> How to complete this task: List, from the lines below, each one with "marker" in it.
(Study material begins)
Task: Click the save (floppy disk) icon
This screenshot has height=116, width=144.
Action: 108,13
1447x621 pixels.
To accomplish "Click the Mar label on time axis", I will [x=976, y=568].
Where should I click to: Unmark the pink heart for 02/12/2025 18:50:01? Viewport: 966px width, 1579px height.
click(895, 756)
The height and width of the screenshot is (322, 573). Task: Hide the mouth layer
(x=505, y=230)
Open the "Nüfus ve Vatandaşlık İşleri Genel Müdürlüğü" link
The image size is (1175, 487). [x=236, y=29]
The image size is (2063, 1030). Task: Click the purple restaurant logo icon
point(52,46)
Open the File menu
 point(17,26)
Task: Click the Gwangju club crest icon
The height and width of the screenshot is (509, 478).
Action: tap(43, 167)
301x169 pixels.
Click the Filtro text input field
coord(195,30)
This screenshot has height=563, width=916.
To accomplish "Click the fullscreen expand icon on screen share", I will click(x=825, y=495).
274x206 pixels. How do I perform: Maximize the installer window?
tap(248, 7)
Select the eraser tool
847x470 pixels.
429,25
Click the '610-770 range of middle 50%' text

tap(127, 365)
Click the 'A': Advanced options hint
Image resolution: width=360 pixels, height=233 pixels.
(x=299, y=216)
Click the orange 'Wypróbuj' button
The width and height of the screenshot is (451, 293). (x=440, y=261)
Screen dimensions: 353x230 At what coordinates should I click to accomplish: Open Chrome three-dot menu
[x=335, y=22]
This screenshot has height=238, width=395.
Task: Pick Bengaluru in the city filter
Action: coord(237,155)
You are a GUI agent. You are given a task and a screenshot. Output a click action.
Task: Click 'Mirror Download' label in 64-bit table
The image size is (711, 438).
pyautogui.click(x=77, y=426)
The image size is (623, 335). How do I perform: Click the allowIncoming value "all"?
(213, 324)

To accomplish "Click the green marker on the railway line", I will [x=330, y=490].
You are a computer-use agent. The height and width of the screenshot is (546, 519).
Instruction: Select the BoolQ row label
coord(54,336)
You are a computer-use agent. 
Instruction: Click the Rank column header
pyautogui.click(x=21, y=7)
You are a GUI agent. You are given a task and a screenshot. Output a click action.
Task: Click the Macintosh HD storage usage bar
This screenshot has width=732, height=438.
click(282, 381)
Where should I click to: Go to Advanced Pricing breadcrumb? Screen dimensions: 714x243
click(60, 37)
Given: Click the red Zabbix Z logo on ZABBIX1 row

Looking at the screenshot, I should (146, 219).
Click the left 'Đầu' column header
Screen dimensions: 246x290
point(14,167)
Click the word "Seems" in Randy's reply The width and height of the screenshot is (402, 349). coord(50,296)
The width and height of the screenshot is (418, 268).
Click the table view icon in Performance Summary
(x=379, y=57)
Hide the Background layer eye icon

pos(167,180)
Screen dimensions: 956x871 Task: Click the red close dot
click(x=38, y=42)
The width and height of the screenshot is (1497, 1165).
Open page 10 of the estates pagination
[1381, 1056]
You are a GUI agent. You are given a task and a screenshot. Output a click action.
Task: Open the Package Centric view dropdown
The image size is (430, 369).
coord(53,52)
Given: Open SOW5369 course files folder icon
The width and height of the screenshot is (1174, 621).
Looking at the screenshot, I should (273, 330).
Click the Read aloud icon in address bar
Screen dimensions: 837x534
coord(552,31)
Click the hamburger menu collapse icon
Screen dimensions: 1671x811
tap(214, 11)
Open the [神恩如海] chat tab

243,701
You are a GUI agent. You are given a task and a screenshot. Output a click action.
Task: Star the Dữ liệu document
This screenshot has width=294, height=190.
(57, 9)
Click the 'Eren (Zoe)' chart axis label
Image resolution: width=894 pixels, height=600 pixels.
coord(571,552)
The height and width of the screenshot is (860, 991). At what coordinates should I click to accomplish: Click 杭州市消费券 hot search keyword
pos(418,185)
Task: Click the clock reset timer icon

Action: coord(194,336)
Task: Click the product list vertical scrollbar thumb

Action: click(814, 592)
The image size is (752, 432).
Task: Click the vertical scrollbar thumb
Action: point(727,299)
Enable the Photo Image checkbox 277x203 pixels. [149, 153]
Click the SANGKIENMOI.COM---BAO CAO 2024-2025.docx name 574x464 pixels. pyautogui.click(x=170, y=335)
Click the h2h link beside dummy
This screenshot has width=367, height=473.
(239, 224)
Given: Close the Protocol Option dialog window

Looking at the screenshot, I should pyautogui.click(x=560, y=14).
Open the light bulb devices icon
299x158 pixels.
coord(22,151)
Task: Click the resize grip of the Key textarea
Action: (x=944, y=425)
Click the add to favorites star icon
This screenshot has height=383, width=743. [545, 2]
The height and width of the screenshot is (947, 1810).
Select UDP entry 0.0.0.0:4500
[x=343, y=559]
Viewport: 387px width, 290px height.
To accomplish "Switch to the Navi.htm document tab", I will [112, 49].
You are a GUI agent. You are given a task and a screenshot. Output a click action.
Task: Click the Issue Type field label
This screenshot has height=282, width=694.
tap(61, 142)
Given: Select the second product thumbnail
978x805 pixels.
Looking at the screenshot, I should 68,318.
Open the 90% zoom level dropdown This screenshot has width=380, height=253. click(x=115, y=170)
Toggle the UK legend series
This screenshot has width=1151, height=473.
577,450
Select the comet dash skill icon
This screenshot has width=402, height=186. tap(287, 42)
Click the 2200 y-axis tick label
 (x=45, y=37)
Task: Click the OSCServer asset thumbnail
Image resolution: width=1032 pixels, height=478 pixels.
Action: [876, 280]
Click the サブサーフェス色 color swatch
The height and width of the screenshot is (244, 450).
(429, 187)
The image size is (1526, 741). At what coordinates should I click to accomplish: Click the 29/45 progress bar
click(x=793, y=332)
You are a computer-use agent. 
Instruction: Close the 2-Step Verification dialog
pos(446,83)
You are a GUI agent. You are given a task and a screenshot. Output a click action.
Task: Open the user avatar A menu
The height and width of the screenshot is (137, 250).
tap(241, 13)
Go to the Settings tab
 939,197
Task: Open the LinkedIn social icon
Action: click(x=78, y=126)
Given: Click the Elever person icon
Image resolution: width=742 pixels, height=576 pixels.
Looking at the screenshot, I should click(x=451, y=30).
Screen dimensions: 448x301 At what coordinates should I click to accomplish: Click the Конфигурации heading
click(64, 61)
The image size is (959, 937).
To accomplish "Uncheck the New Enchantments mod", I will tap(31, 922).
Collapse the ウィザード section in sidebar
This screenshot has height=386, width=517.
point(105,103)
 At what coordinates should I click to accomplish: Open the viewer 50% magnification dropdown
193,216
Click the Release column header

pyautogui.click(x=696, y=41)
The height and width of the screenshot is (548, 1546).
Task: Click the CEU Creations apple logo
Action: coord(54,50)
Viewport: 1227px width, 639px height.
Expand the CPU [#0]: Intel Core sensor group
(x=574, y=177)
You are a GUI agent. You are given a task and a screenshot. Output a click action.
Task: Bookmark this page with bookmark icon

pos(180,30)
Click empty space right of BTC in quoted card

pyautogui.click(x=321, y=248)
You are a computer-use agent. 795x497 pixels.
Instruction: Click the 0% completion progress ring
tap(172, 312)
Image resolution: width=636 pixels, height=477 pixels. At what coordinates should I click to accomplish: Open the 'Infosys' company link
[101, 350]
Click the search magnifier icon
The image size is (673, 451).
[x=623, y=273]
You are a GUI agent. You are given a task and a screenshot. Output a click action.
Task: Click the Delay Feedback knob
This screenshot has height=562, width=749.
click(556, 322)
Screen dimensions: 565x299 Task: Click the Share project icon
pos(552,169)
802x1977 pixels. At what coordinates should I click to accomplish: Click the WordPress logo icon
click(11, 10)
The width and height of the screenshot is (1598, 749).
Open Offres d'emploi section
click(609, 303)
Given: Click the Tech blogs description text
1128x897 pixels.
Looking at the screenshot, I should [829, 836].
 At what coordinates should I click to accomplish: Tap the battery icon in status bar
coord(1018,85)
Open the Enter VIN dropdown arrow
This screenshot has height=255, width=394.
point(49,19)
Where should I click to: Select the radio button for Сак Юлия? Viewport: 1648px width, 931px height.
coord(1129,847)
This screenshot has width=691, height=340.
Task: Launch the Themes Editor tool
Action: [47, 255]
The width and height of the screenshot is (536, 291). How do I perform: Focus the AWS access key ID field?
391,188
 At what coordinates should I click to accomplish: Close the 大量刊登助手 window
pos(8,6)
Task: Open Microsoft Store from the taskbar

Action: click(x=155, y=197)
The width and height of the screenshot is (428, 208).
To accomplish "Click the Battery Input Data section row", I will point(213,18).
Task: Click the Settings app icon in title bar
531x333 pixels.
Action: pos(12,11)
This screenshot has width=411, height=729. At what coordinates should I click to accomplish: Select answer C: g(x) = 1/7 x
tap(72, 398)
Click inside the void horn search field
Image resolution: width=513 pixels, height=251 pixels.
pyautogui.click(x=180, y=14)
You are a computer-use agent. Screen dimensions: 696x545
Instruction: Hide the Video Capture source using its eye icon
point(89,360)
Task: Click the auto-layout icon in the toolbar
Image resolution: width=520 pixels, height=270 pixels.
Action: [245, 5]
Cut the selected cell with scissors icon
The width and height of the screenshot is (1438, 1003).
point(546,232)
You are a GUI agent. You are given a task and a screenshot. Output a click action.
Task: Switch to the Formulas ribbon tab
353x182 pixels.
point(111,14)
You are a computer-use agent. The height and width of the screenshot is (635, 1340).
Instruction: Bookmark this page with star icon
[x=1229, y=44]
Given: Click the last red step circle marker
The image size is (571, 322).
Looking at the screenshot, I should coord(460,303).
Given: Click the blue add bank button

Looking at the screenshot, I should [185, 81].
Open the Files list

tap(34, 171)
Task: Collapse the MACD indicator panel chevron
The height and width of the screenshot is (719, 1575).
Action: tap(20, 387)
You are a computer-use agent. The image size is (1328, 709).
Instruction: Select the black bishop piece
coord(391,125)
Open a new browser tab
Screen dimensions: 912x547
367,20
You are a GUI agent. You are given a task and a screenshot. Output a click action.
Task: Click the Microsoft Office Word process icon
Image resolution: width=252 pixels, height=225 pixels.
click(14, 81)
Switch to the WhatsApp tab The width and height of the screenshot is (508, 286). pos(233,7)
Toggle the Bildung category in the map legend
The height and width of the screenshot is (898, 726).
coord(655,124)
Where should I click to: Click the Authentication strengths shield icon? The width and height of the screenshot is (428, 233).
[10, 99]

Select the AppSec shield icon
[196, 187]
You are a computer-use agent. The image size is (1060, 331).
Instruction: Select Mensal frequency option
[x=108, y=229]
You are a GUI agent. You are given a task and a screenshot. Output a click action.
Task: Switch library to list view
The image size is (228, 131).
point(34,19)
(Study material ends)
> Task solution:
To accomplish "Click the green marker on the railway line", I will [x=330, y=490].
Given: Click the last red step circle marker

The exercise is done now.